Despite the new curriculum, teachers have continued to be idle in schools. According to the old curriculum, diploma teachers in Arts had a load of 24 lessons/periods per week as degree holders had a load of 18 lessons and the lessons were expected to start at 8:00am and end at 5:00pm

The diploma science teachers have a load of 20 lessons and the graduates 16. The new curriculum demands all teachers to have 14 lessons per week delivered between 8:00am to 2:00pm. And the remaining time is meant for the Directorate of Industrial Training (DIT) project/assessment.

The poor internet coupled with low levels of computer literacy among teachers such as at Munteme Fatima College in Kikuube district has continued to render the biometric system less effective.

The school reportedly resorted to register in the attendance book after they failed to grasp the workings of the biometric TELA machines.

How TELA works elsewhere

Research conducted in Ghana in 2009 showed that the effectiveness of the Biometric system is very dependent on the strength of and speed of the Global System for Mobile communication (GSM) network technology adopted.

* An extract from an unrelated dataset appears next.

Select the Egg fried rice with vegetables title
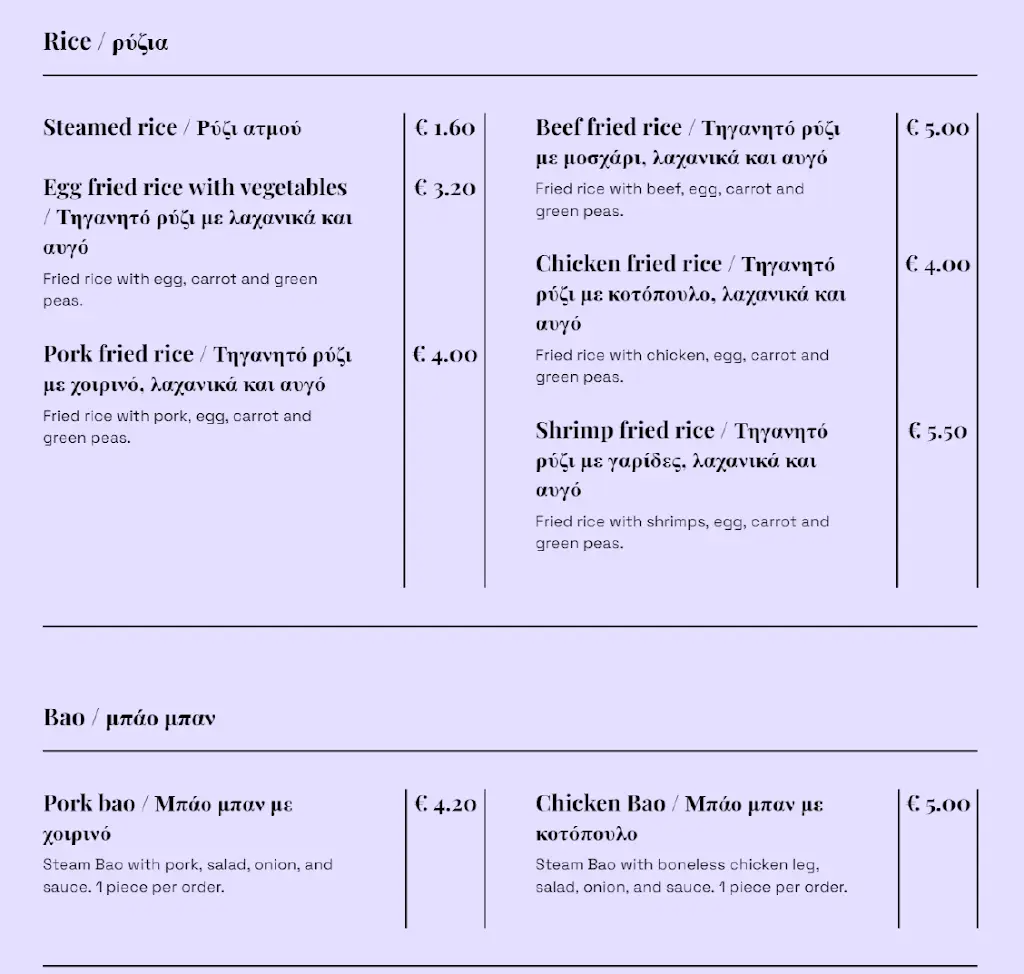1024x974 pixels. coord(195,188)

Though Uganda’s digital vision is directed towards providing an overarching framework that responds to the national vision 2040, a research conducted by Research ICT Africa (RIT) between 2017 and 2018 around 10 African countries showed that, Uganda has one of the lowest 14% internet penetration rates after Mozambique’s 10% and Rwanda’s 9%.

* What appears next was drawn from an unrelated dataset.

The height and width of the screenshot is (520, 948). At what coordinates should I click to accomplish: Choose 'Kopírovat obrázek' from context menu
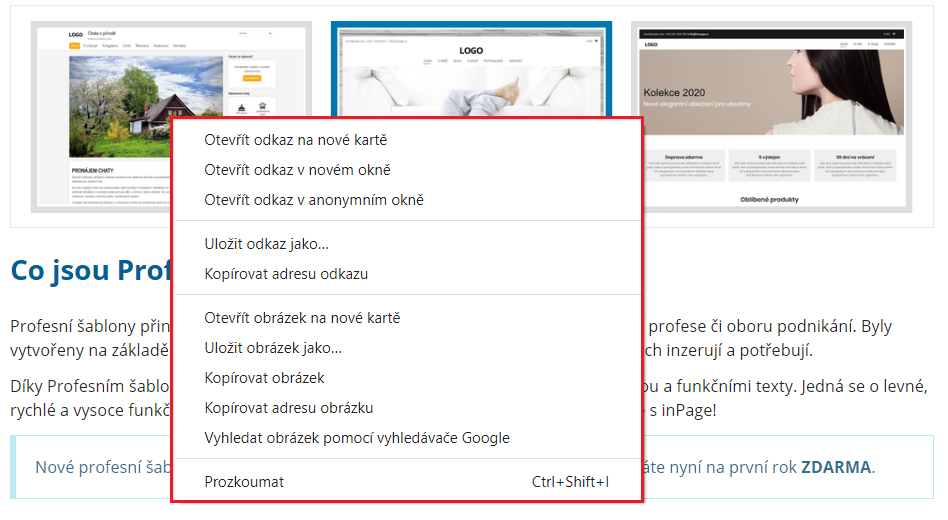point(264,378)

The teachers’ welfare has not yet been prioritised by the Government. Many Government schools up to now lack staff quarters and this has left no room for teachers to keep at the station hence looking for side hustles to cover up on rent.

After improving on the rate of internet penetration and the working conditions of teachers, the biometric system in Ghana has been able to reduce the rate of absenteeism from 27% to 11%.

In Kenya, the system has helped to clean the ministry of education payroll through removing ghost workers.

The biometric system in Uganda will only gain relevance if the government is willing to solve similar issues pressing the education sector, commentators say.

According to data, teachers at 12,557 government-aided primary schools are required to register their attendance biometrically.

The ministry also rolled out the electronic inspection tool for schools to promote efficiency and timely monitoring of academic institutions.

France Atima, the director of education standards at the education and sports ministry was recently quoted in the media as saying: “the biometric system has reduced the paper burden and has improved on real -time reporting, besides systematically analysing school data.”